La noche llega rápido
en estas fechas de invierno,
muchos se abrigan al frío
de una forma desconsolante,
con las miradas agachadas
y los recuerdos vestidos en llanto.
Otros parecen sonreír,
mientras cierran sus ojos
al coqueteo de pequeñas risas
susurradas al alma.
Están quienes se ocultan
en sombras arrinconadas
con vidas destrozadas en amargura,
tal vez, no sea simple amargura,
traen palas, lagrimas que salpican las flores
acurrucadas al brazo izquierdo,
en sus labios se dibujan epitafios
que nadie desearía leer.
Todos parecen sonreír cuando la mente juega
alborotando los recuerdos,
dejándolos caer en algún vino añejado.
Pero, la felicidad no suele ser más que
un breve momento
como los por siempre
de los que se creen enamorados.
Lo único que suele ser casi eterno
son noches como está,
cuando el alma siente incertidumbre
al dedicar insomnios, al saber que agregamos
otra historia a la lista de amoríos no correspondidos.
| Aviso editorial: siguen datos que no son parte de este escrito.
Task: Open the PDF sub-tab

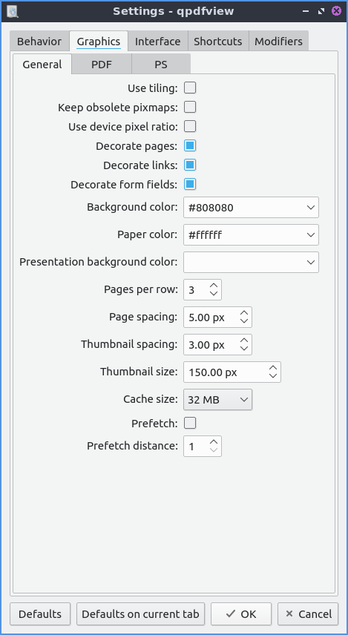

Cuando las miradas sollozan,
tras alguna respuesta inesperada
dejando partir los recuerdos
al terminar un suspiro que llena de silencio una habitación,
mientras una mano sostiene otra,
quizá, por una última vez.
O cuando miramos las viejas estrellas
estrechando las manos entre locuras
que parecían no tener fin.
Las copas de vino se alzan al cielo
unos gritan, otros murmuran salud,
el bar comienza a quedarse vacío con cada hora recorrida
en esta madrugada de invierno,
las mesas se queda solas,
en los rincones se hallan
botellas rotas de vinos amargos.
Las primeras horas del día llegan
alumbrando los rincones donde se hallan flores
con epitafios entre sus pétalos.
La mañana avanza…
el bar queda vacío finalmente
lleno de esencia de recuerdos sumergidos
en vinos añejados, amargos y botellas rotas.